The resulting file looks like this.

The rules written this way take care of any textual references to GUID present inside the sample (ASCII and Unicode/Wide), plus it recognizes the most popular way of storing GUIDS – the 16-bytes long binary form. That is, it will pick up known GUID references inside the resources, embedded IDL files, as well as any actual code/data strings and of course, the binary form of GUID that programmers (often unknowingly) introduce to their programs.

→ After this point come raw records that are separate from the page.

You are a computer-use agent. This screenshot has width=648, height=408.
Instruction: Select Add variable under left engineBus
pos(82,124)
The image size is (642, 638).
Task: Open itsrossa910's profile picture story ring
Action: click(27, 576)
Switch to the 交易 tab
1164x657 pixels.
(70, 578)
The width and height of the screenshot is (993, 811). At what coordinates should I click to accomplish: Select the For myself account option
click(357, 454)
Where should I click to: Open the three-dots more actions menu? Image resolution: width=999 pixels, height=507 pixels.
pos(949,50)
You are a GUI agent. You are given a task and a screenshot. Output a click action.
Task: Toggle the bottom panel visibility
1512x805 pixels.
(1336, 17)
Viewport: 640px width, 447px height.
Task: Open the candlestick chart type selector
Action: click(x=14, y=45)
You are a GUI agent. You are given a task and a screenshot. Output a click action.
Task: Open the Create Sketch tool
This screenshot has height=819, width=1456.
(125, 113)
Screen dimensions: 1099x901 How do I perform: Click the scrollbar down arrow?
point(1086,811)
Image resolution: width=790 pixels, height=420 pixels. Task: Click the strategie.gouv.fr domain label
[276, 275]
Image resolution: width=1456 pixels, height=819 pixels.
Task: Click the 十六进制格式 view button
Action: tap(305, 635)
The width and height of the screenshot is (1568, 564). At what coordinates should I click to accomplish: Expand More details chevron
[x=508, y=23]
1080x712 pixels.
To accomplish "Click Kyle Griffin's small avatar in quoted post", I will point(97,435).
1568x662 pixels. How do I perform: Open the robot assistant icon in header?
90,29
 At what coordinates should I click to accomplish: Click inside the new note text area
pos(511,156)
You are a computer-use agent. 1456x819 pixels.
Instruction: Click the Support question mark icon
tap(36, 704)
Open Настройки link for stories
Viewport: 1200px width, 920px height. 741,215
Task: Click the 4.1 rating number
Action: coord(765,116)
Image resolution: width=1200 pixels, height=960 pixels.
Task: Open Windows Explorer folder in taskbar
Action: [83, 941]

Now that we have this yara file, we can test it by applying it to f.ex. win11’s Notepad.exe:

yara guids.yar notepad.exe

The results are:

guid_IUnknown notepad.exe
guid_IMarshal notepad.exe
guid_IAsyncInfo notepad.exe
guid___FIAsyncOperationCompletedHandler_1_Windows__CSystem__CLaunchQuerySupportStatus notepad.exe
guid_IPropertyDescriptionList notepad.exe
guid___FIAsyncOperationCompletedHandler_1_Windows__CSecurity__CEnterpriseData__CFileProtectionInfo notepad.exe
guid___x_ABI_CWindows_CStorage_CIStorageItem notepad.exe
guid_IFileDialog notepad.exe
guid_IShellItem notepad.exe
guid___x_ABI_CWindows_CFoundation_CIUriRuntimeClassFactory notepad.exe
guid___FIEventHandler_1_Windows__CSecurity__CEnterpriseData__CProtectedContentRevokedEventArgs notepad.exe
guid___x_ABI_CWindows_CSecurity_CEnterpriseData_CIFileProtectionManagerStatics notepad.exe
guid___x_ABI_CWindows_CStorage_CIStorageFileStatics notepad.exe
guid___x_ABI_CWindows_CSystem_CILauncherStatics2 notepad.exe
guid_IAccPropServices notepad.exe
guid_IFileSaveDialog notepad.exe
guid_IAgileObject notepad.exe
guid_CAccPropServices notepad.exe
guid___x_ABI_CWindows_CSecurity_CEnterpriseData_CIProtectionPolicyManagerStatics2 notepad.exe
guid_FileSaveDialog notepad.exe
guid___x_ABI_CWindows_CSecurity_CEnterpriseData_CIProtectionPolicyManagerStatics notepad.exe
guid___FIEventHandler_1_IInspectable notepad.exe
guid___x_ABI_CWindows_CApplicationModel_CDataTransfer_CIClipboardStatics notepad.exe
guid_IFileOpenDialog notepad.exe
guid___x_ABI_CWindows_CApplicationModel_CDataTransfer_CIDataPackagePropertySetView3 notepad.exe
guid_FileOpenDialog notepad.exe
guid___FIAsyncOperationCompletedHandler_1_Windows__CStorage__CStorageFile notepad.exe
guid_IFileDialogCustomize notepad.exe
guid_LocalAppData notepad.exe

Even without a single second spent in a disassembler or decompiler we can already see what sort of GUIDs the Notepad.exe references. Some of them are related to COM functionality (f.ex. guid_IFileSaveDialog), some are just GUIDs used as function arguments to functions (f.ex. guid_LocalAppData).

Is it very useful?

I guess… it depends….

If you had a good adware/spyware GUID database back in 2005-2008 you could quickly identify a lot of adware/spyware samples w/o even looking at their code. It worked really nicely.

There are also existing plug-ins for disassembler/decompilers that try to recognize existing GUIDs inside the code/data and rename these data chunks that look like known GUIDs with appropriate names of classes/interfaces or associated artifacts (f.ex. Known Folder IDs).

The GUID values are present inside the PDB / RSDS structure included inside some of the PE files – they link the .EXE file with the .PDB file. The Module Version ID (MVID) and TypeLib ID are both GUIDs that are present inside compiled .NET assemblies and can be extracted & collected. Their unique values can be used to link samples coming from the same Visual Studio instance, and/or build environment. Last, but not least – it was allegedly a GUID that linked the first iteration of Melissa virus to its author who eventually got arrested.

GUIDs are great artifacts and it’s wise to both collect all the extractable instances of it, and look for the presence of the known ones in the analyzed samples.